Auf der Suche nach einer Möglichkeit, dies umzusetzen, stieß Telle, der von sich selbst sagt, er sei „Halbfranzose“, auf den neuen dualen theologischen Studiengang. Der sagt ihm durchaus mehr zu, als die bisherigen „rein akademischen“. Auch wenn der Theorieteil, der überwiegend online stattfindet, immer noch Dinge wie Altgriechisch enthält. Wichtig sei auch gewesen, dass das im Übrigen überkonfessionelle Studium auch von allen evangelischen Landeskirchen anerkannt wird.

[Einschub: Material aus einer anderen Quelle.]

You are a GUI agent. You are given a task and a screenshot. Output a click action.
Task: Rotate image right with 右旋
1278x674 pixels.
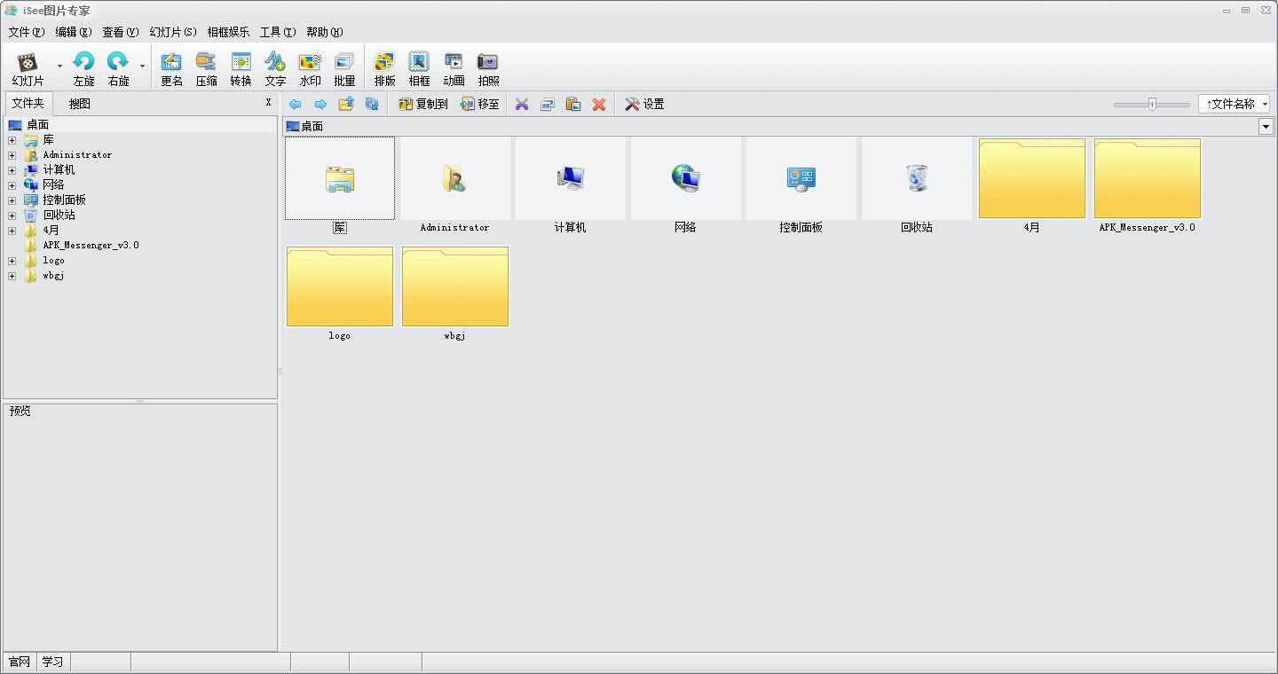coord(118,68)
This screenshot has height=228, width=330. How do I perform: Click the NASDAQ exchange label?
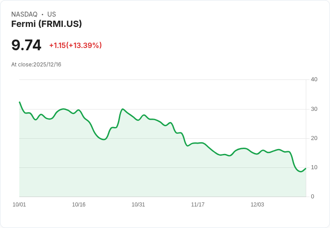pyautogui.click(x=24, y=14)
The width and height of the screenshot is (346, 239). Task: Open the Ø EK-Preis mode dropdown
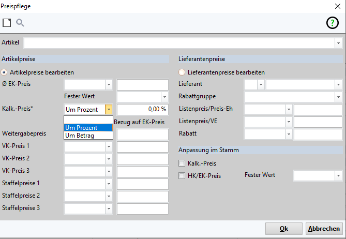(x=109, y=85)
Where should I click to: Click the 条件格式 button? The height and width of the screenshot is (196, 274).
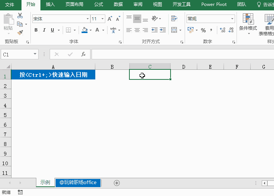(248, 22)
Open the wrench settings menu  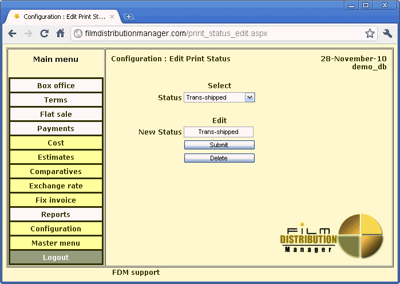pos(387,34)
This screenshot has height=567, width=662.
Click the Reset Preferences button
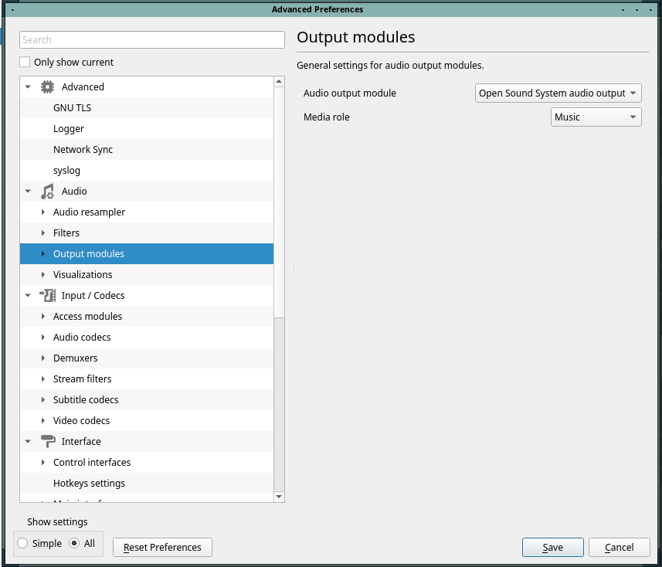[162, 548]
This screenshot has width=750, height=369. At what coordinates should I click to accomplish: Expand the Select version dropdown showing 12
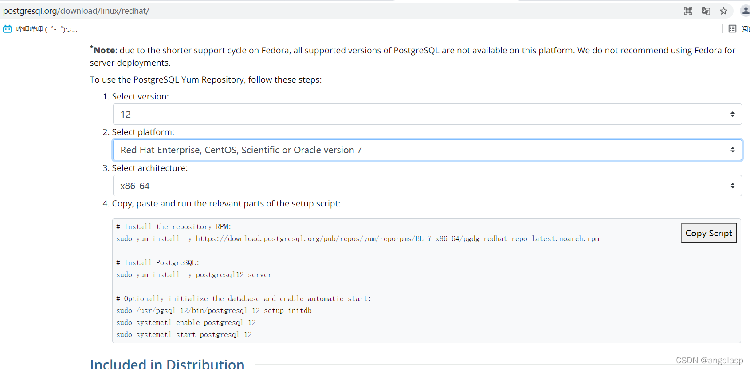point(428,114)
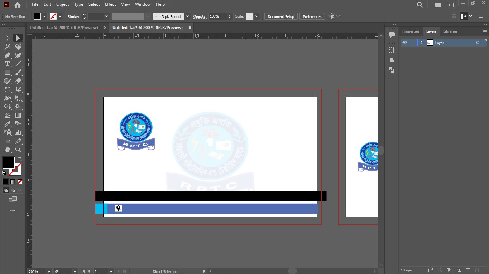Image resolution: width=489 pixels, height=274 pixels.
Task: Click the Document Setup button
Action: pyautogui.click(x=281, y=16)
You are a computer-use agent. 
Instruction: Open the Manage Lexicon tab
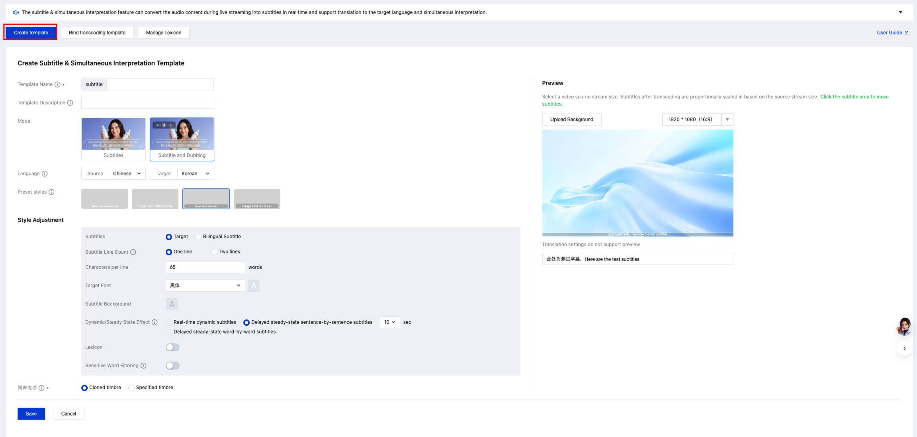[x=164, y=33]
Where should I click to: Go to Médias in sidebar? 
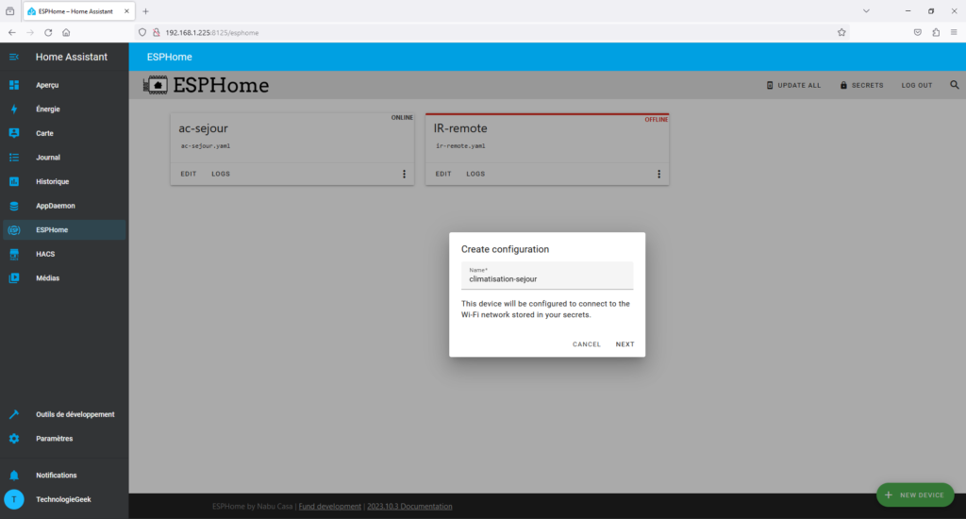pos(47,277)

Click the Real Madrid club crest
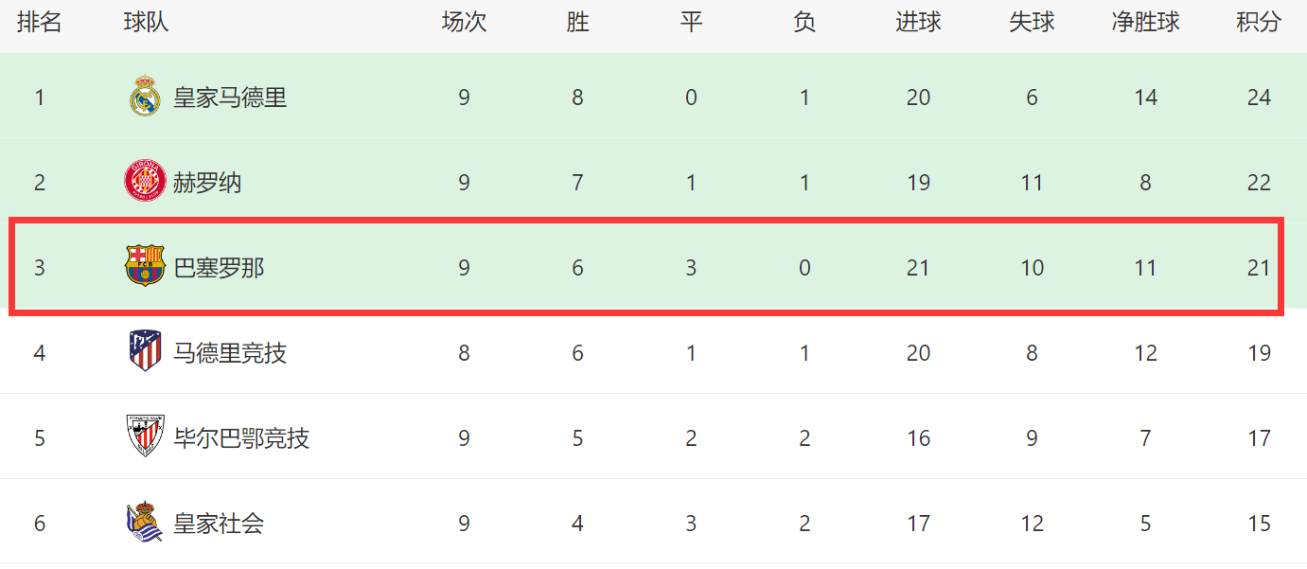pos(145,97)
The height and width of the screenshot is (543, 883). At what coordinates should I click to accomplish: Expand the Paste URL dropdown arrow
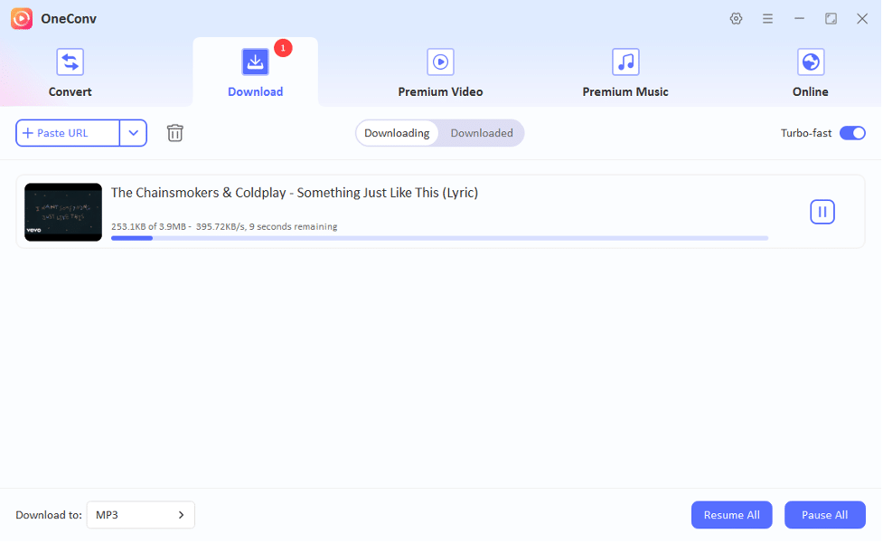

Der künftige Hirte in Tiddische war ehedem selbständig im Bereich Coaching tätig und hat eine Physiotherapie-Ausbildung: „Es ist eine ehrenvolle Aufgabe, Menschen zu helfen und zu unterstützen.“ Körper, Seele und Geist hingen „elementar zusammen“, hat Fabrice Telle für sich erkannt. Er kommt mit seiner Partnerin Debbie Bileau nach Tiddische. Beide renovieren dort gerade ihre künftige Bleibe. Neben der Arbeit in der Gemeinde hat sich Telle im Studium für den Schwerpunkt Krankenhausseelsorge entschieden.
In der Kirchengemeinde geht es zumindest in der Theorie darum, diese „von innen heraus zu verändern, die Probleme der Zeit anzugehen“ und gemeinsam Semesterprojekte mit derartigen Inhalten umzusetzen. Das duale Bachelor-Studium dauert vier Jahre und macht einen Diakon in der evangelischen Kirche aus Fabrice Telle. Der weiß aber schon jetzt, dass er weitermachen und den im Anschluss möglichen Master-Studiengang angehen will. Ziel dabei sei es, Theologe und Pastor zu werden.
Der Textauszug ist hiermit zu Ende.